__Отрывок__
***

Сейчас же после нашего знакомства Мухин свел меня со своим приятелем, тоже из сектантов, Бабенкой, у которого был свой небольшой домик и свои яблони во дворе. Бабенко был хром, медлителен, всегда трезв и научил меня чай пить с яблоками, вместо лимона. Вместе с другими Бабенко был арестован, изрядно посидел, потом опять вернулся в Николаев. Судьба нас развела совсем. Случайно прочитал я в какой-то газете в 1925 г., что на Кубани проживает бывший член Южно-русского рабочего союза Бабенко. К этому времени у него отнялись ноги. Мне удалось добиться — в 1925 г. это было для меня уже нелегко — перевода старика в Ессентуки для лечения. Ноги опять стали ходить. Я посетил Бабенко в его санатории. Он не знал, что Троцкий и Львов — одно и то же лицо. Мы опять с ним пили чай с яблоками и вспоминали прошлое. То-то, должно быть, он удивился, услышав вскоре, что Троцкий — контрреволюционер!

Много было интересных фигур, всех не перечислить. Была прекрасная молодежь, очень культурная, прошедшая техническую школу при судостроительном заводе. Она понимала руководителя с полуслова. Революционная пропаганда оказалась, таким образом, несравненно доступнее, чем рисовалась в мечтах. Нас поражала и опьяняла высокая продуктивность работы. Из рассказов о революционной деятельности мы знали, что число распропагандированных рабочих выражалось обычно немногими единицами. Революционер, который привлек двух-трех рабочих, считал это неплохим успехом. У нас же число рабочих, входивших и желавших входить в кружки, казалось практически неограниченным. Недостаток был только за руководителями. Не хватало литературы. Руководители рвали друг у друга из рук один-единственный заношенный рукописный экземпляр "Коммунистического манифеста" Маркса-Энгельса, списанный разными почерками в Одессе, с многочисленными пропусками и искажениями.

***

__Записи набора__
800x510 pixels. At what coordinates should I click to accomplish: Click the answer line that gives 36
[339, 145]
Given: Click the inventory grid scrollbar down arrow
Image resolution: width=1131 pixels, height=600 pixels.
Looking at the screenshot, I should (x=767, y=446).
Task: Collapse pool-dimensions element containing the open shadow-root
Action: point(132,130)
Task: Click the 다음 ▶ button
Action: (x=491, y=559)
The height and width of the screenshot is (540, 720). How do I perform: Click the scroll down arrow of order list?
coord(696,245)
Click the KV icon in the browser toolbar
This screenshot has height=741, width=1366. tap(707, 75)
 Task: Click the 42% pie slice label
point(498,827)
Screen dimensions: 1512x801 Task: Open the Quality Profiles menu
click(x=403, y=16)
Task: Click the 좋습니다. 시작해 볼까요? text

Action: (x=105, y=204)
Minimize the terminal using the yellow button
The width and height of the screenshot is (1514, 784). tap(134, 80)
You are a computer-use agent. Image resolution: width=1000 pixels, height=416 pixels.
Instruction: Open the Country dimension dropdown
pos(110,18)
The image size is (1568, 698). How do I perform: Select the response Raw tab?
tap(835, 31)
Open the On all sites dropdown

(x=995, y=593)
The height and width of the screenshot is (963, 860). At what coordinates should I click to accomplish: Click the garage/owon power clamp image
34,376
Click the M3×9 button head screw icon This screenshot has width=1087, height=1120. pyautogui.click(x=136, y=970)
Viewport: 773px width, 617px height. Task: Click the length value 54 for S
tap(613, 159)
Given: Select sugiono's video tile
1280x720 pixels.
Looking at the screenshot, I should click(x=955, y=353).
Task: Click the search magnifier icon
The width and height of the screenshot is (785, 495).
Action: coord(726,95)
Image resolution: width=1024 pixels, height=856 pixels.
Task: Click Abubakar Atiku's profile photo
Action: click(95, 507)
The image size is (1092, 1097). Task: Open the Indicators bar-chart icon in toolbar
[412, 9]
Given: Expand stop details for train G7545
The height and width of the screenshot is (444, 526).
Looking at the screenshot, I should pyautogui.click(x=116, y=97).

***

__Задание__
Перепишите полностью отрывок о Бабенко и николаевских рабочих кружках без единого изменения.

__Ответ__
Сейчас же после нашего знакомства Мухин свел меня со своим приятелем, тоже из сектантов, Бабенкой, у которого был свой небольшой домик и свои яблони во дворе. Бабенко был хром, медлителен, всегда трезв и научил меня чай пить с яблоками, вместо лимона. Вместе с другими Бабенко был арестован, изрядно посидел, потом опять вернулся в Николаев. Судьба нас развела совсем. Случайно прочитал я в какой-то газете в 1925 г., что на Кубани проживает бывший член Южно-русского рабочего союза Бабенко. К этому времени у него отнялись ноги. Мне удалось добиться — в 1925 г. это было для меня уже нелегко — перевода старика в Ессентуки для лечения. Ноги опять стали ходить. Я посетил Бабенко в его санатории. Он не знал, что Троцкий и Львов — одно и то же лицо. Мы опять с ним пили чай с яблоками и вспоминали прошлое. То-то, должно быть, он удивился, услышав вскоре, что Троцкий — контрреволюционер!

Много было интересных фигур, всех не перечислить. Была прекрасная молодежь, очень культурная, прошедшая техническую школу при судостроительном заводе. Она понимала руководителя с полуслова. Революционная пропаганда оказалась, таким образом, несравненно доступнее, чем рисовалась в мечтах. Нас поражала и опьяняла высокая продуктивность работы. Из рассказов о революционной деятельности мы знали, что число распропагандированных рабочих выражалось обычно немногими единицами. Революционер, который привлек двух-трех рабочих, считал это неплохим успехом. У нас же число рабочих, входивших и желавших входить в кружки, казалось практически неограниченным. Недостаток был только за руководителями. Не хватало литературы. Руководители рвали друг у друга из рук один-единственный заношенный рукописный экземпляр "Коммунистического манифеста" Маркса-Энгельса, списанный разными почерками в Одессе, с многочисленными пропусками и искажениями.